Throw a penny ($d = 19.05$ mm and $\beta \approx 5.2 \times 10^{-5} $ K${}^{-1}$) into a kettle at 20 C, and then heat the water in the kettle to boiling, by how much does the diameter of the penny change? [First, calculate the fractional change in the volume...]

First, argue that $dP\approx 0$...
Then write an approximate expression for $dV$ that involves $\beta$,
and integrate $\int dV$.
Finally, relate the change of volume to the change in diameter.

The contents of the kettle is in contact with the surroundings--It's in mechanical equilibrium with the atmosphere. We'll assume that the pressure is not changing during this process: $dP = 0$. So, $$dV = \left( \frac{\partial V}{\partial T} \right)_P dT = \beta V\ dT \approx \beta V_0\ dT.$$

Integrating to get the change in volume... $$\int_{V_0}^{V} dV' = \beta V_0 \int_{T_0}^{T} dT'.$$ Gives... $$V - V_0 = \Delta V = \beta V_0 \left( T-T_0 \right),$$ Dividing by $V_0$: $$\frac{\Delta V}{V_0} = \beta \left( T-T_0 \right) = 5.2 \times 10^{-5} {\rm K}^{-1} * (80 {\rm K}) = 0.0042.$$

To relate the fractional volume expansion to the fractional linear expansion.
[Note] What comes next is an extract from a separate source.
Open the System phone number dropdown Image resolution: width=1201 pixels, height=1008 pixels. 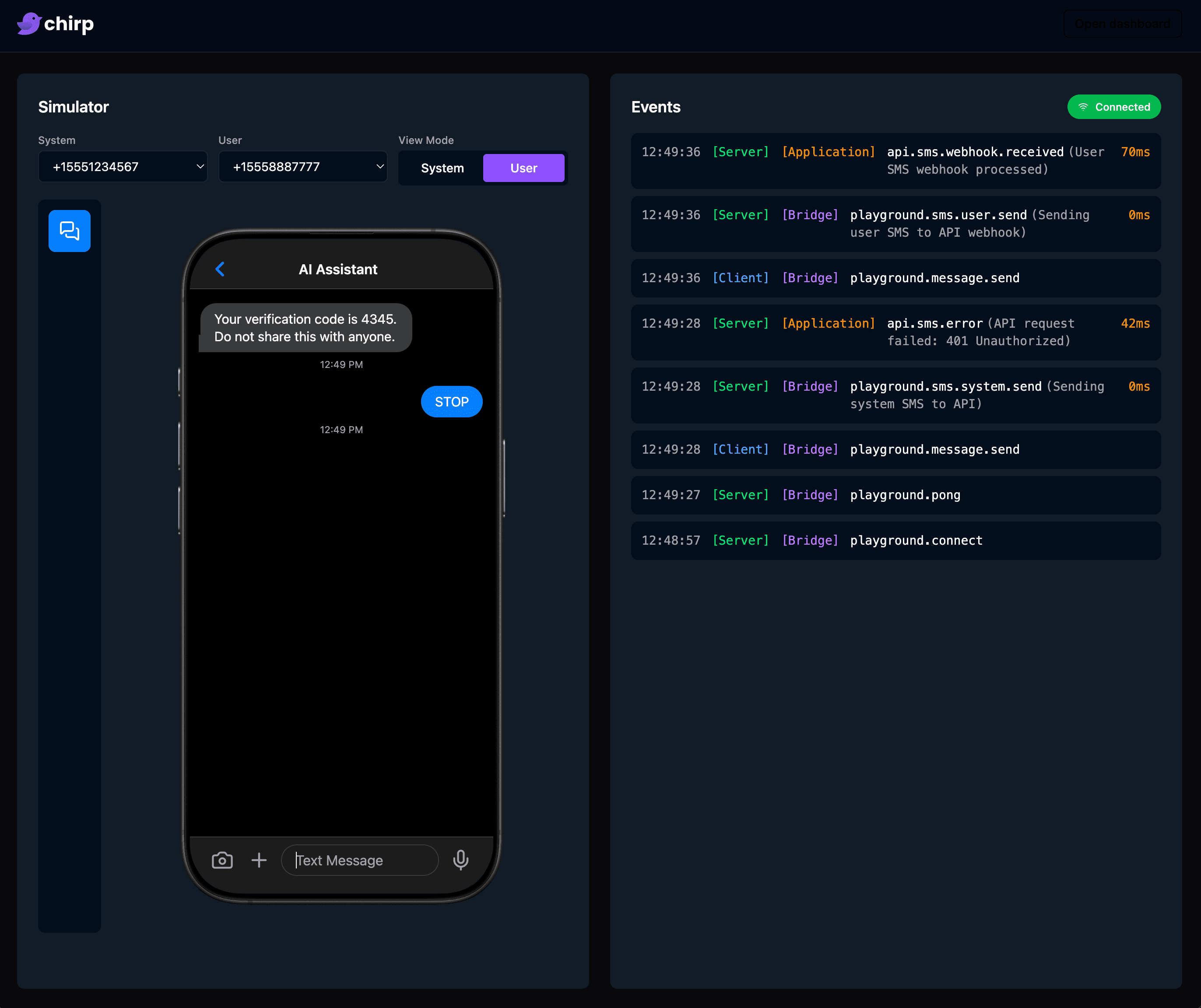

Let's assume that all dimensions change by the same fraction, that is: $$\frac{\Delta x}{x} = \frac{\Delta y}{y} = \frac{\Delta z}{z} = \frac{\Delta l}{l}.$$

We'll show in class that... $$ \frac{\Delta V}{V_0} = 3 \frac{\Delta l}{l_0}.$$

So, we'll have... $$\Delta l = \frac{l_0}{3}\frac{\Delta V}{V_0}= \frac{19.05{\rm\ mm}}{3}(0.0042)=0.027{\rm \ mm}=27 \mu.$$

An approximate equation of state

In the penny problem, we ignored the pressure dependence of the volume, but now, let's not.

The isothermal compressability, $\kappa$ is defined as $$\kappa \equiv -\frac{1}{v}\left( \frac{\partial v}{\partial P} \right)_T.$$

Using this definition, and the expansivity to re-write the partial derivatives, we have $$\begineq dv&= \left( \frac{\partial v}{\partial T} \right)_P dT + \left( \frac{\partial v}{\partial P} \right)_T dP \\ &= \beta v\ dT - \kappa v \ dP \approx \beta v_0 \ dT - \kappa v_0 \ dP.\endeq$$

Integrating, $$\begineq \int_{v_0}^{v} dv' &= \beta v_0 \int_{T_0}^{T} dT' -\kappa v_0 \int_{P_0}^{P} dP'\\ \left(v-v_0\right) &= \beta v_0 \left(T-T_0\right) - \kappa v_0 \left(P-P_0\right).\endeq$$

Re-arranging this, gives us a tidy equation of state as $v(T,P)$: $$v = v_0\left( 1+\beta\left(T-T_0\right)-\kappa \left(P-P_0\right) \right).$$

This works well for solids (and some liquids) for small changes of volume, and over temperature ranges where $\beta$ and $\kappa$ are not changing very much w.r.t. temperature.